Neben dem klassischen Vertrieb ist der neue Volvo V60 – wie bereits der XC40 – auch als Online-Abo über die digitale Plattform des Herstellers Care-by-Volvo verfügbar. Während der XC40 bislang nur für zwei Jahre abonnierbar war, können die V60-Abonnenten künftig zwischen einer Laufzeit von 6, 12, 24 und 36 Monaten wählen. „Dadurch werden wir besser den verschiedenen Anforderungen unserer Kunden gerecht“, erklärt Thomas Bauch.

Der Geschäftsführer geht davon aus, dass sich hierzulande zwischen vier und elf Prozent der V60-Fahrer für das Abo-Modell entscheiden werden. Global und modellübergreifend hatte Volvo-Chef Hakan Samuelson kürzlich eine deutlich höhere Quote genannt: Bis 2025, glaubt der Manager, werde jeder zweite Kunde ein Subscriptionsmodell favorisieren.

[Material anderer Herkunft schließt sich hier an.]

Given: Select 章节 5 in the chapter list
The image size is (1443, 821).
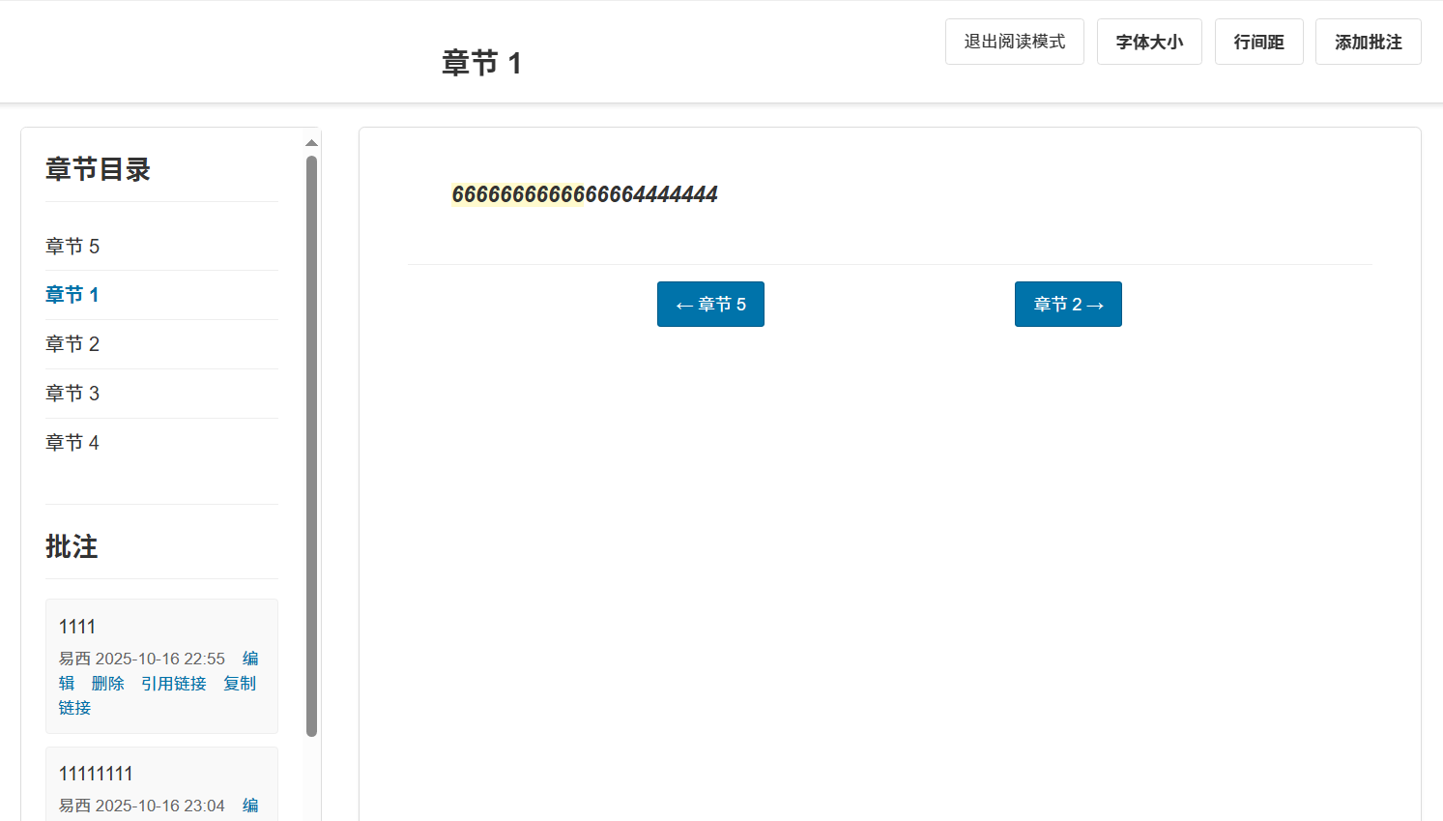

Preise fallen auf unter 40.000 Euro

Das Premium-Mittelklassemodell ist zum Marktstart, wie gewohnt bei Volvo, mit einem beschränkten Angebot erhältlich – die Käufer haben die Wahl zwischen zwei höheren Ausstattungslinien (Momentum und Inscription) und drei leistungsstarken Antrieben. In den kommenden Monaten rundet der Hersteller sein Angebot nach unten ab, sodass der Einstiegspreis zum Jahresende hin unter 40.000 Euro fallen wird. Ebenfalls zum Jahresende spendiert Volvo dem Kombi gleich zwei Plug-in-Hybridantriebe: den V60 Twin Engine T8 und den ganz neuen, 340 PS starken Twin Engine T6, der 340 PS auf die Straße bringt. Darüber hinaus kommt zum Jahresende das aus anderen Modelllinien bekannte Sondermodell Ocean Race auf den Markt. Perspektivisch ist auch die Einführung von Mildhybrid-Benzinern mit einer 48-Volt-Batterie an Bord geplant.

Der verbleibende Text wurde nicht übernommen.